The U.K.’s top defense official repeatedly declined to second President Joe Biden’s comment that an Israeli occupation of Gaza would be “a big mistake,”
Politico reports.
In an interview Tuesday evening, British Secretary of State for Defense Grant Shapps was given multiple opportunities to agree with Biden’s remark on “60 Minutes.” The president said that Israel had every right to defend itself and target Hamas during a ground invasion of the enclave. But he warned that Israeli forces shouldn’t stay behind after uprooting the militant group to control Gaza’s 2.3 million people.
Shapps didn’t side with Biden’s analysis. “Judgments about how that’s done, as long as it’s within international humanitarian laws, are for Israel” to decide, he said at the U.K. Embassy in Washington, D.C. While he wants to see a proportionate Israeli response, “there’s a job to be done.”
Asked again if he sided with Biden’s answer, Shapps said he didn’t want to “start advising [Israel] on precisely what they’re operation should be.” He also wouldn’t say whether Israel shared its invasion plans with the U.K., instead reiterating that “Israel has the absolute right to defend itself.”
Shapps’ evasion hints at a small, quiet split between the U.K. and U.S., two staunch allies that are often in agreement on some of the world’s greatest matters, most especially the defense of Ukraine against Russia. That could make his high-level meeting in Washington on Wednesday a little more awkward, especially his one-on-one with Defense Secretary Lloyd Austin.
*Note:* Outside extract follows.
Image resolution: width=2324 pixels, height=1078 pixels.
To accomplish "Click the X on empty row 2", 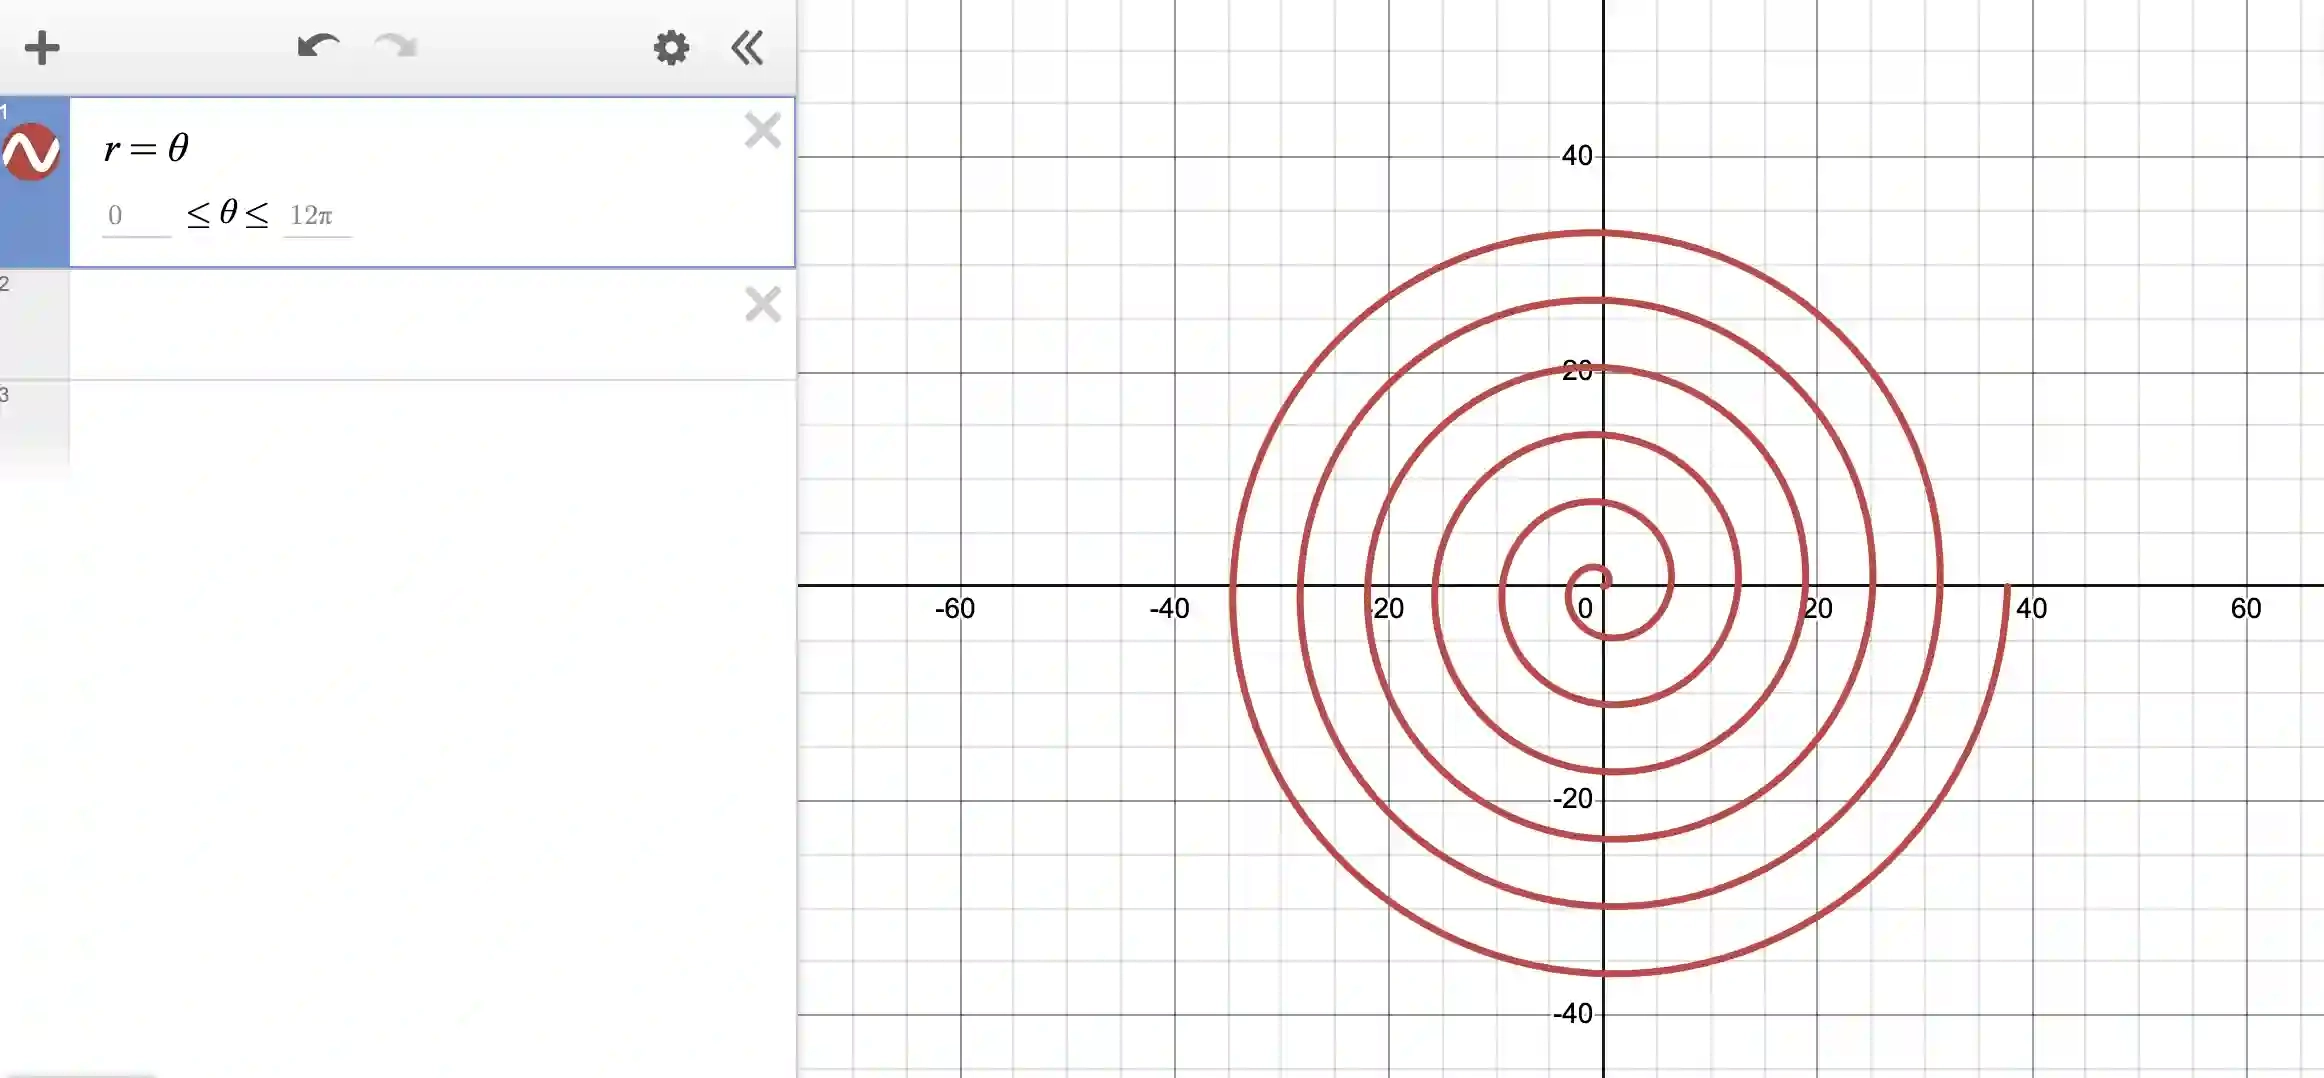I will [763, 305].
Still, London and Washington are almost entirely aligned on supporting Israel as it retaliates following Hamas’ surprise attack that killed 1,300 people, including some Americans. Israel’s airstrikes and siege of Gaza have since claimed around 3,000 lives. It’s feared that a ground invasion of Israel would kill hundreds of civilians during intense, block-to-block urban warfare.